É o caso da mineira Paula*, de 25 anos, que, recentemente, durante um mestrado na Universidade de Lisboa, passou por um episódio de assédio sexual. “Eu me reunia com um professor, mas nunca falávamos sobre o trabalho em si. Ele dava algumas indiretas sobre gostar de brasileiras e um dia tentou me beijar ao se despedir de mim”, conta. “Não tive coragem de denunciar porque acho que não seria ouvida e não me sinto preparada para enfrentar uma pessoa e uma instituição considerada importante.” 

A paulistana Camilla Ginesi, de 27 anos, recém-formada em um mestrado no Instituto Superior de Economia e Gestão (ISEG) da Universidade de Lisboa, foi outra que pensou em fazer uma queixa formal sobre uma discriminação vivenciada no ambiente acadêmico, mas não foi adiante.

“Durante uma aula, um professor disse que as mulheres das antigas colônias portuguesas iam para Portugal atrás de marido para conseguirem a nacionalidade. Eu fiquei indignada, mas não fiz nada porque tive medo de ter problemas já que o professor era bem influente”, conta. 

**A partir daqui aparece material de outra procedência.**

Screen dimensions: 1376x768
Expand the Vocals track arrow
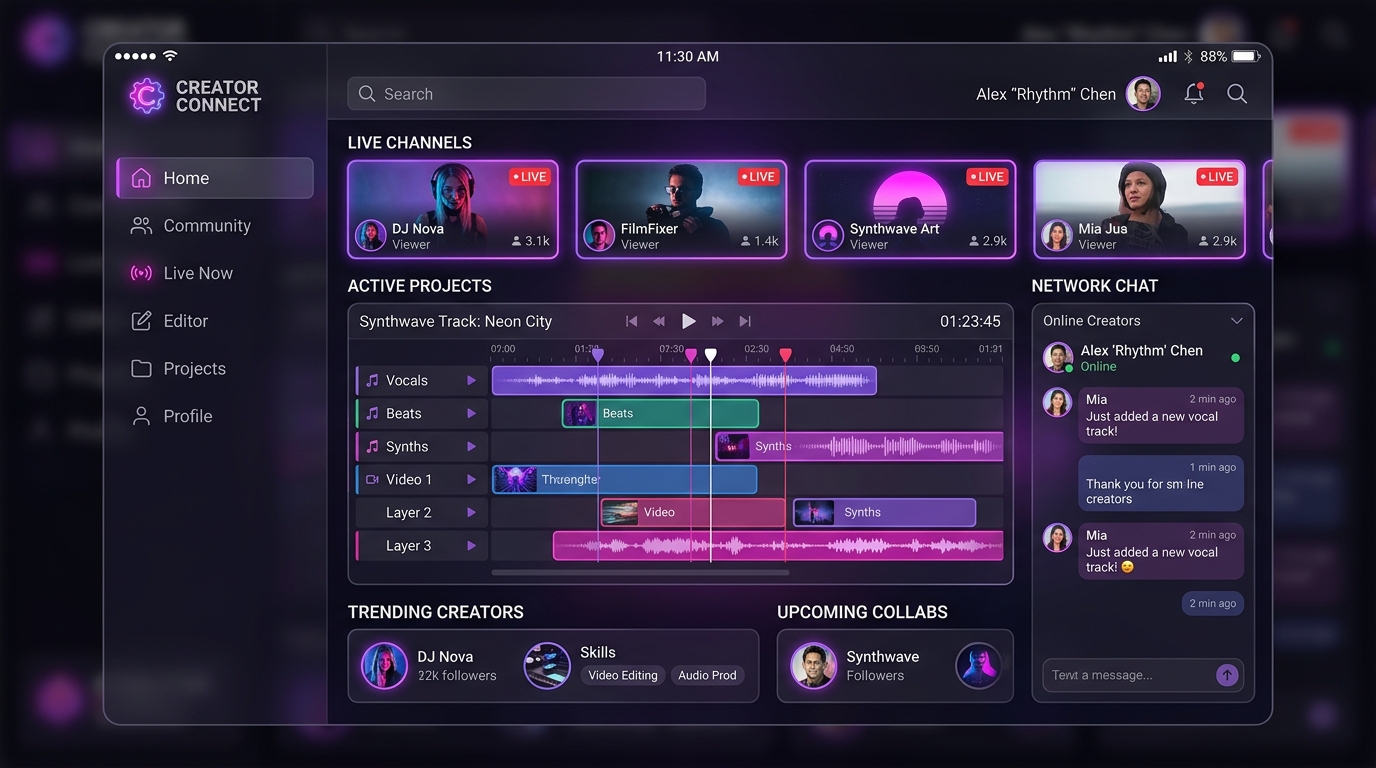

Insinuações sobre a disponibilidade sexual das brasileiras em Portugal podem afetar mesmo as crianças, que, por vezes, reproduzem esse tipo de discriminação. “Minha filha de 12 anos se desentendeu com um garoto da turma dela e foi chamada de prostituta pelo simples fato de ser brasileira. Um absurdo! Fomos reclamar na escola e o menino teve que pedir desculpa”, afirma Ana*, de 37 anos, doutoranda da Universidade de Coimbra, que, apesar desse episódio, diz gostar da experiência de morar fora do país. 

Discriminação aberta 

Segundo a pesquisadora Beatriz Padilla, as mulheres negras brasileiras vivenciam discriminações ainda maiores em Portugal. “Além de sofrerem com o imaginário da mulher brasileira enquanto exótica e disponível, as mulheres negras brasileiras acabam por sofrer racismo também por causa da cor da pele”, explica Beatriz Padilla. 

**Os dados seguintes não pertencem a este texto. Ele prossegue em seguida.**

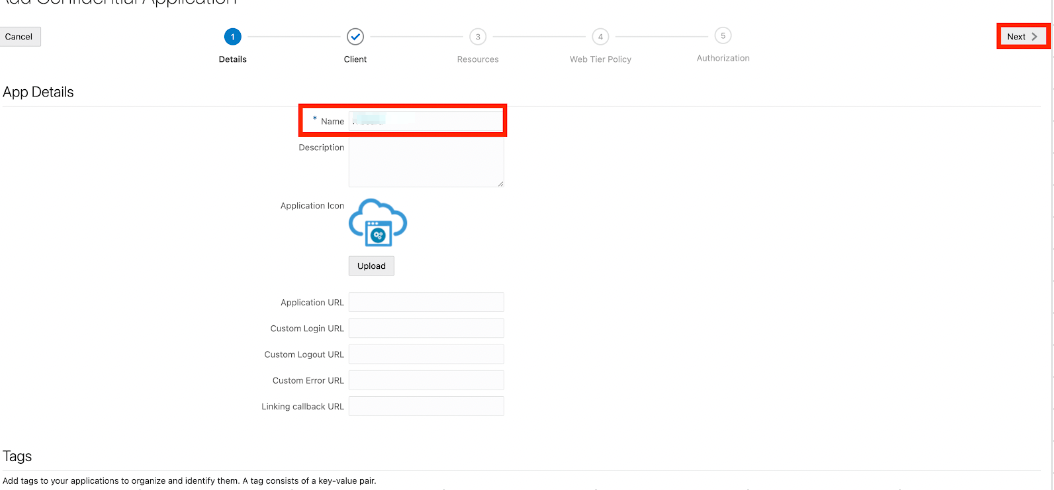
Task: Click the Custom Logout URL field
Action: [x=425, y=354]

Elaine Santos, de 34 anos, doutoranda paulista em Sociologia na Universidade de Coimbra, conta, por exemplo, que foi expulsa recentemente de um evento acadêmico por discordar do moderador, um professor da Faculdade de Direito da UC, quando o mesmo fez piadas de mau gosto com a ditadura . “Eu sei que ele não se voltou contra mim pessoalmente, ele se voltou contra o que eu represento: uma mulher negra brasileira em ambiente acadêmico.” 

Acostumada a ser minoria no espaço acadêmico português e, ainda por cima, brasileira, Elaine diz já saber o que vai enfrentar no cotidiano. “Além de ser objetificada, eu também não pertenço àquele grupo de acadêmicos. Tenho que provar o tempo todo que eu mereço estar ali e sinto que isso afeta meu rendimento”, relata.